• [TO DO] Go through the listing below. Copy each line that has the string "plus".

• [SOURCE MATERIAL]
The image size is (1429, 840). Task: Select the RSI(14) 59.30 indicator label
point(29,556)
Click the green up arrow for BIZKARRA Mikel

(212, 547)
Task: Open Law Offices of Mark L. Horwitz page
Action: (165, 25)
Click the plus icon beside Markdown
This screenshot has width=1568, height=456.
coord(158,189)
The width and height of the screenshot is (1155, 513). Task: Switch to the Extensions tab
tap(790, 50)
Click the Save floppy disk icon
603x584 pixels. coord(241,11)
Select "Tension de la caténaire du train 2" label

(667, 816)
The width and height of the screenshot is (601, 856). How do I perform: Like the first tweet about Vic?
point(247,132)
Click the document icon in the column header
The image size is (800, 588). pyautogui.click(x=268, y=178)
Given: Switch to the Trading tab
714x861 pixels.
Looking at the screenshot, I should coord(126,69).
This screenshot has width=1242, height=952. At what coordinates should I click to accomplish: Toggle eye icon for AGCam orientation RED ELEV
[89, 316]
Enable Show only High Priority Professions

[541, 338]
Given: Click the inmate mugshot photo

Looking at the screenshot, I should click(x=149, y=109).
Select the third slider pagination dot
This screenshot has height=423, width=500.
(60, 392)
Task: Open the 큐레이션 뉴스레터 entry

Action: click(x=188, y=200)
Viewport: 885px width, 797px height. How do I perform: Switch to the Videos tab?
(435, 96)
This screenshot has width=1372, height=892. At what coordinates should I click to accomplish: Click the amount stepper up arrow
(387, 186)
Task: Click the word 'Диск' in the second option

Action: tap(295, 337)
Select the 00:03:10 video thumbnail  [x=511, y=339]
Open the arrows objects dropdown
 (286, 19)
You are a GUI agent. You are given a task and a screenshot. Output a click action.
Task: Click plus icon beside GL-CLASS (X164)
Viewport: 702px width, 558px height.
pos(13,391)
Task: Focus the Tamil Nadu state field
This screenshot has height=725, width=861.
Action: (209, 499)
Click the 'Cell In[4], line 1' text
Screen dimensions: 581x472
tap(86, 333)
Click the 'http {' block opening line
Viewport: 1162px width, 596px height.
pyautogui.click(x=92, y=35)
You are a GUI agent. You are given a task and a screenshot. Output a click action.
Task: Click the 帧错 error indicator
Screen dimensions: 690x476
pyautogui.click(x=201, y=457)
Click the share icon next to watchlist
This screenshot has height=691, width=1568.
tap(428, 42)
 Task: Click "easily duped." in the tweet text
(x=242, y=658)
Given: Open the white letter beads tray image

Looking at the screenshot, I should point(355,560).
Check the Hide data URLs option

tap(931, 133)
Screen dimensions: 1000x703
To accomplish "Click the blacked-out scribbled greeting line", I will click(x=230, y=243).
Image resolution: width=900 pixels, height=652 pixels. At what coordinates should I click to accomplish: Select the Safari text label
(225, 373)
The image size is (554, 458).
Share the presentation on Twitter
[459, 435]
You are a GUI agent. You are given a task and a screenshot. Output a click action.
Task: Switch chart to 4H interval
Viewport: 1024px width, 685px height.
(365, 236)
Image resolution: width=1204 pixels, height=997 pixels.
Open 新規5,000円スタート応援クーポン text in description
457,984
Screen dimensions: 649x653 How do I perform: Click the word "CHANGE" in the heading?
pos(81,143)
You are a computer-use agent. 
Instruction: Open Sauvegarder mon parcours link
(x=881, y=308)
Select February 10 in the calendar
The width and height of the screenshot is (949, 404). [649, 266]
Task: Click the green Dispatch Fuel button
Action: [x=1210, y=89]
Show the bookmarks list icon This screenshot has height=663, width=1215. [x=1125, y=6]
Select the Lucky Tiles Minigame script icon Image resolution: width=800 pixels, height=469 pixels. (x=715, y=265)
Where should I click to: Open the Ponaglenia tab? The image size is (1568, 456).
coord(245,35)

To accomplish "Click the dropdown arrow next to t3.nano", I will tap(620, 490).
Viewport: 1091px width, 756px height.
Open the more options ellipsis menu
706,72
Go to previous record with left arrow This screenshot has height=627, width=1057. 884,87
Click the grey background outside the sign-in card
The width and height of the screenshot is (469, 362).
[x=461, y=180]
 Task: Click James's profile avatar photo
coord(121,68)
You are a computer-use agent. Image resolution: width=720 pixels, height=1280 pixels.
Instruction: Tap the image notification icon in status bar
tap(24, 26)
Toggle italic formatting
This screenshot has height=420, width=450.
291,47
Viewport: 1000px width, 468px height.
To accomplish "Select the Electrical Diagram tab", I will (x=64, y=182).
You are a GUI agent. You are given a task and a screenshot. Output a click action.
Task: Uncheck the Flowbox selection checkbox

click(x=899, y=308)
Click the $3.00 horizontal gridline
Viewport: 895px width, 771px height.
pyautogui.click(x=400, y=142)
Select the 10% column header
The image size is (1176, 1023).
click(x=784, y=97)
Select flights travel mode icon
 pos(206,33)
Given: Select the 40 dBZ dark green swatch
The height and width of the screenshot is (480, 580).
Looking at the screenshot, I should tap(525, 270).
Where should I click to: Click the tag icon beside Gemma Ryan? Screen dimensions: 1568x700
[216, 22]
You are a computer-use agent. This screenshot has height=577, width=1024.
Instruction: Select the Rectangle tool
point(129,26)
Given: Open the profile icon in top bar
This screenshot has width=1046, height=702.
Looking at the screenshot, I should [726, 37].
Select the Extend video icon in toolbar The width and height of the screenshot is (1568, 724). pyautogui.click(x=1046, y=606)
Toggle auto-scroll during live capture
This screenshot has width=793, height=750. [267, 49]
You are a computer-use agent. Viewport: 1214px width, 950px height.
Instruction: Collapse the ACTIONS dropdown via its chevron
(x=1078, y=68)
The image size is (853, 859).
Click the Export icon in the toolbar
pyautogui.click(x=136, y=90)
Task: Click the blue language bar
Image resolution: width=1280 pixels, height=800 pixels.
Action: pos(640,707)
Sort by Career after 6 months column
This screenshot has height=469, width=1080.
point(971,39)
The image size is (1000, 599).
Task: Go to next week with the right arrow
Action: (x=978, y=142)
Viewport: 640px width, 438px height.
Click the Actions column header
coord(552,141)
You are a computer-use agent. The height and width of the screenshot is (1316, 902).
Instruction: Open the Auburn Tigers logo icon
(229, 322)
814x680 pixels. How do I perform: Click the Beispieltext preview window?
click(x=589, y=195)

• [WRITTEN ANSWER]
Click the plus icon beside Markdown
Task: Click plus icon beside GL-CLASS (X164)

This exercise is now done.